Exercise: Going through the entries below, copy out each line that contains "Given".

Data for this task:
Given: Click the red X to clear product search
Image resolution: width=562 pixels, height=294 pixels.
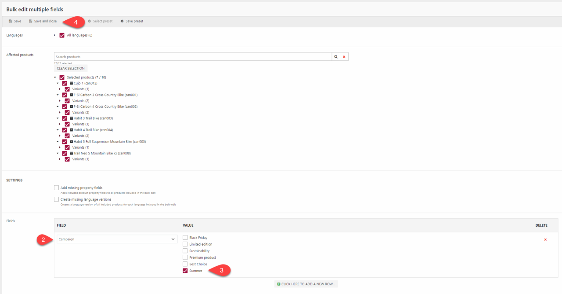Looking at the screenshot, I should 344,57.
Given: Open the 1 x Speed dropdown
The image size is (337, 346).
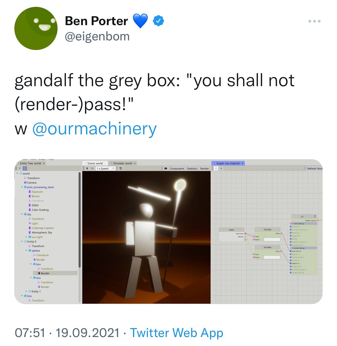Looking at the screenshot, I should [105, 169].
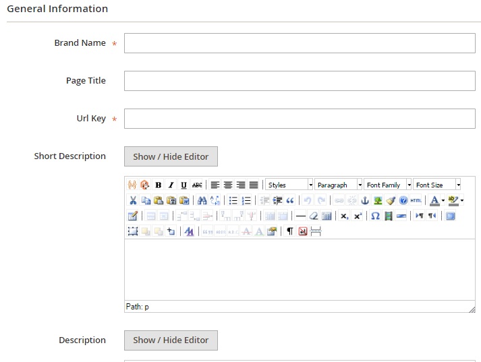Screen dimensions: 481x362
Task: Click the underline formatting icon
Action: 183,185
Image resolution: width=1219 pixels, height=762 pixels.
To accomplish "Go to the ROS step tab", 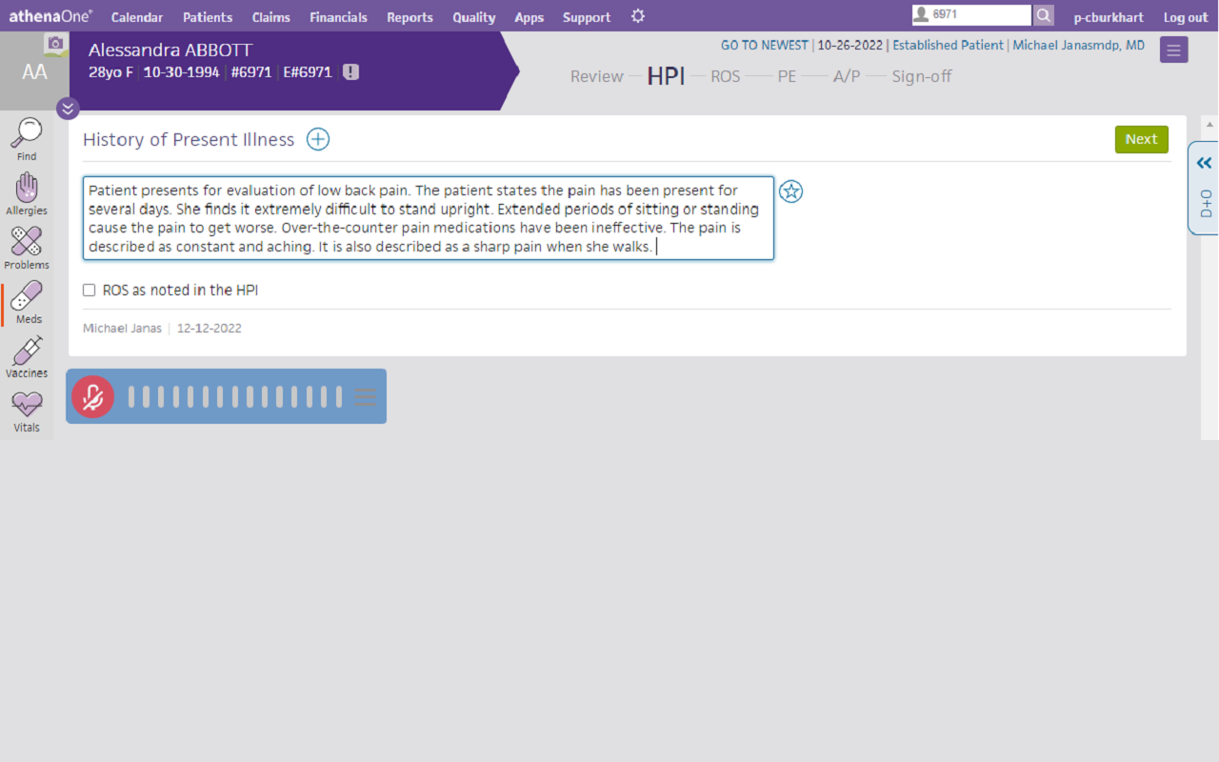I will pyautogui.click(x=725, y=76).
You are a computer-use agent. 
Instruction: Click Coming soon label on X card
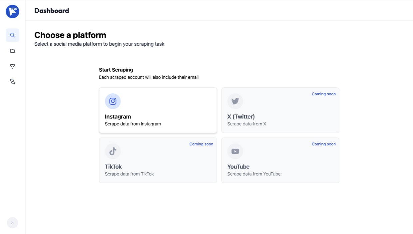coord(323,94)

Solution:
Given: Click the red X to clear product search
Given: Open the 1 x Speed dropdown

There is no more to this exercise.